Embodiments of the present application also provide a computer readable storage medium having stored thereon program instructions executable by a processor to implement steps in a method for controlling a robotic arm as described in any of the embodiments above.

The embodiment of the application also provides electronic equipment, which comprises a memory and a processor, wherein the memory stores a computer program, and the processor executes the steps in the mechanical arm control method according to any embodiment by calling the computer program stored in the memory.

The embodiment of the disclosure provides a mechanical arm control method, a storage medium and electronic equipment, which are applied to a groove type cleaning machine. The basket taking and placing tasks are generated for the cleaning machine based on the basket taking and placing positions, are distributed to the corresponding mechanical arms based on the operation areas of each mechanical arm, and after task distribution is completed, the mechanical arms are scheduled to execute the corresponding basket taking and placing tasks, so that the flexibility of the mechanical arms is controlled, and the cleaning efficiency is improved.

Additional aspects and advantages of the application will be set forth in part in the description which follows, and in part will be obvious from the description, or may be learned by practice of the application.

Drawings

Fig. 1 is a schematic diagram of a method for controlling a mechanical arm according to some exemplary embodiments of the present application;

fig. 2 is a schematic full flow diagram of a method for controlling a robotic arm according to some exemplary embodiments of the present application;

FIG. 3 is a schematic illustration of a recipe structure and a robotic arm operating range provided by some exemplary embodiments of the present application;

fig. 4 is a schematic structural diagram of an electronic device according to some exemplary embodiments of the present application.

Detailed Description

The following description of the embodiments of the present application will be made clearly and fully with reference to the accompanying drawings, in which it is evident that the embodiments described are some, but not all, of the embodiments of the present application. All other embodiments, which can be made by one of ordinary skill in the art based on the embodiments herein without making any inventive effort, are intended to be within the scope of the present application.

Embodiment one:

specifically, referring to fig. 1, a method for controlling a mechanical arm is provided in the present disclosure. For use in a tank washer, typically the tank washer includes a plurality of tanks, each tank having a corresponding process. The method comprises the following specific steps:

step S100: and generating a basket taking and placing task, wherein the basket taking and placing task at least comprises a basket taking position and a basket placing position.

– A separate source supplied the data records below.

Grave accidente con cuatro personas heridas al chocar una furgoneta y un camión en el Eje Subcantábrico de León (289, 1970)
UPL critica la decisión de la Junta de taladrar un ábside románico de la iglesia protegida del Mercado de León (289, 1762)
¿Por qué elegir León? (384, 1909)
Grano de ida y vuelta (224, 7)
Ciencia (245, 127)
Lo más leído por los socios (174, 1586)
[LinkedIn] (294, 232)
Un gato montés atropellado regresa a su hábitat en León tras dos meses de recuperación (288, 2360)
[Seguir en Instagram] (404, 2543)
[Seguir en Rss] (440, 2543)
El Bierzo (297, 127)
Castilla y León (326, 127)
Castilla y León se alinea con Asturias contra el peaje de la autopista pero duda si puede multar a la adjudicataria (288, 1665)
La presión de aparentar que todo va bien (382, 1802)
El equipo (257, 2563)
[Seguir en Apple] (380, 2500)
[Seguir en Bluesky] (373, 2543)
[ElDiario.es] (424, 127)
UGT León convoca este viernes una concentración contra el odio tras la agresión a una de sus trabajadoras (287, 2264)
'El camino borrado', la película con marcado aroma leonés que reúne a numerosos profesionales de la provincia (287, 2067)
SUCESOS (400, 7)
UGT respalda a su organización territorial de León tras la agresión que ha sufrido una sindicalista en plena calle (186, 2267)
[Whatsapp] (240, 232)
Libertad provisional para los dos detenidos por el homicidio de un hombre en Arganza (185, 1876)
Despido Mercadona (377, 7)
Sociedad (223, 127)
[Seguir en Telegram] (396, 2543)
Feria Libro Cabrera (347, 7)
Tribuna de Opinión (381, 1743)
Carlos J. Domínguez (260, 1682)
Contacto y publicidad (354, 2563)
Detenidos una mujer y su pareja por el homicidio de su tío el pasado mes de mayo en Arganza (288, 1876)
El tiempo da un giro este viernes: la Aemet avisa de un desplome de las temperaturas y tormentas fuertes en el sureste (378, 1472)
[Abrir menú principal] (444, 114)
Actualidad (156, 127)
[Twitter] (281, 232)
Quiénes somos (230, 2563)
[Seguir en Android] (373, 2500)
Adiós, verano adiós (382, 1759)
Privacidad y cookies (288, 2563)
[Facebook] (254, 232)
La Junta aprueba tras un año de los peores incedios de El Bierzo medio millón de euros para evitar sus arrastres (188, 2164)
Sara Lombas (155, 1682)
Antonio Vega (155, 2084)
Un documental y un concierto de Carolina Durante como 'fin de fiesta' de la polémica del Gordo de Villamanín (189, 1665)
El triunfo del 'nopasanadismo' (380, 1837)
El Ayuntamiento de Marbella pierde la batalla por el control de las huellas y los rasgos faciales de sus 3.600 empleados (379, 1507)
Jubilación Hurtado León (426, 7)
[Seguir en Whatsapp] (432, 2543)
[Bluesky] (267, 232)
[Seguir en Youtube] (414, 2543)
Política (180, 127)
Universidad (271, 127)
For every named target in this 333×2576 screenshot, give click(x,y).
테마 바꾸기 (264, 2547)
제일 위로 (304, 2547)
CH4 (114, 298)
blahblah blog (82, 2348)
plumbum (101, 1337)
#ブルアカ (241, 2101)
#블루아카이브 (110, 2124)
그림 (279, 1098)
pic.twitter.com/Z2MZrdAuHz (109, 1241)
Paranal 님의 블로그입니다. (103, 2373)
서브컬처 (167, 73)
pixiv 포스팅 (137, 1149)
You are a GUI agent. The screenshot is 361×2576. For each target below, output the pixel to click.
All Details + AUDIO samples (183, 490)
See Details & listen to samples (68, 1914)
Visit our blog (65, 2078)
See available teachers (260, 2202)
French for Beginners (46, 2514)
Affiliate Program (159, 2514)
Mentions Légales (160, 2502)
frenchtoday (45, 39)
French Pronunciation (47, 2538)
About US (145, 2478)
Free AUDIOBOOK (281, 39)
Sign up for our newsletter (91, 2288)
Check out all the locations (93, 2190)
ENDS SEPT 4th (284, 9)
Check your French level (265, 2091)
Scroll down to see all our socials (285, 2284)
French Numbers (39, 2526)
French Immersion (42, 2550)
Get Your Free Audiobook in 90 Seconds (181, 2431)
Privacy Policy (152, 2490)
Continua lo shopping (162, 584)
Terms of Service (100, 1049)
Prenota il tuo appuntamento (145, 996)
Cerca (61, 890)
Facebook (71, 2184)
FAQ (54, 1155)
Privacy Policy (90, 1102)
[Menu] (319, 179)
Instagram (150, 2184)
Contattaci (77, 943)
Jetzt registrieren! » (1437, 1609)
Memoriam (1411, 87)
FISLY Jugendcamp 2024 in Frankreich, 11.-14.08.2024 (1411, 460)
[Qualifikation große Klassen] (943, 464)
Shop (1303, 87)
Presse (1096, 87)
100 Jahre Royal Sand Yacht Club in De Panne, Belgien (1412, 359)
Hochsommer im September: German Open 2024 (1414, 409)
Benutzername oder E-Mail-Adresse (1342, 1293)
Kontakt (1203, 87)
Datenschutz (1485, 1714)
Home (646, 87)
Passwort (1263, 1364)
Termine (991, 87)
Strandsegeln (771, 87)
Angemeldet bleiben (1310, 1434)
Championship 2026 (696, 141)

In some embodiments, the washer typically has a plurality of tanks, each tank having a number, and a washer having 30 tanks is described below as an example, it being understood that the disclosed embodiments are not limited to this example.

The number of the slot body can be a number of 10, for example, 0, 1, 2, 3, … and 29 respectively, wherein the number 0 slot is an upper slot, and the number 29 slot is a lower slot, and it can be understood that the number of the slot body can also be a binary number or other coding modes in a convention. Some of the grooves are parallel and have the same function, for example, the groove No. 5 and the groove No. 6 are parallel, and one of the grooves can be selected to execute the corresponding process.

According to the sequence from the feeding trough to the discharging trough, all trough bodies are sequentially traversed to generate corresponding basket taking and placing tasks, and the detailed process is as follows, referring to fig. 2:

starting from the feeding trough, starting from 0, assigning a value of 1 to each trough body every time a plurality of passes, for example, assigning a value of 29 when a pass is made to the discharging trough; comparing the assigned current slot number with the blanking slot number corresponding to the blanking slot, and judging that the current slot number < = blanking slot number is FALSE when the assigned current slot number is larger than the blanking slot number; indicating that all basket picking and placing tasks are generated and distributed, namely triggering a dispatching mechanical arm to execute the basket picking and placing task.

When the judgment of the current slot number < = blanking slot number is TRUE, further judging whether the current slot meets the basket taking condition, specifically, when the following three basket taking conditions are met simultaneously, judging that the current slot basket taking condition is TRUE, and if only one condition is not met, generating 0 basket taking and putting tasks or not generating basket taking and putting tasks, and returning to the judgment step of the current slot number < = blanking slot number, and judging the next slot number given to the current slot number.

Basket taking condition one: a basket is arranged in the current groove;

basket taking condition II: the accumulated time length of the basket in the current groove reaches the preset time length;

basket taking conditions III: the current slot is not disabled;

each groove corresponds to a parameter table, and some parameters are updated in real time to record the current groove conditions, such as the number of the basket, the basket parameters, the accumulated basket duration parameters and the forbidden parameters of the groove body, and whether basket taking conditions are met is judged based on the parameters in the table.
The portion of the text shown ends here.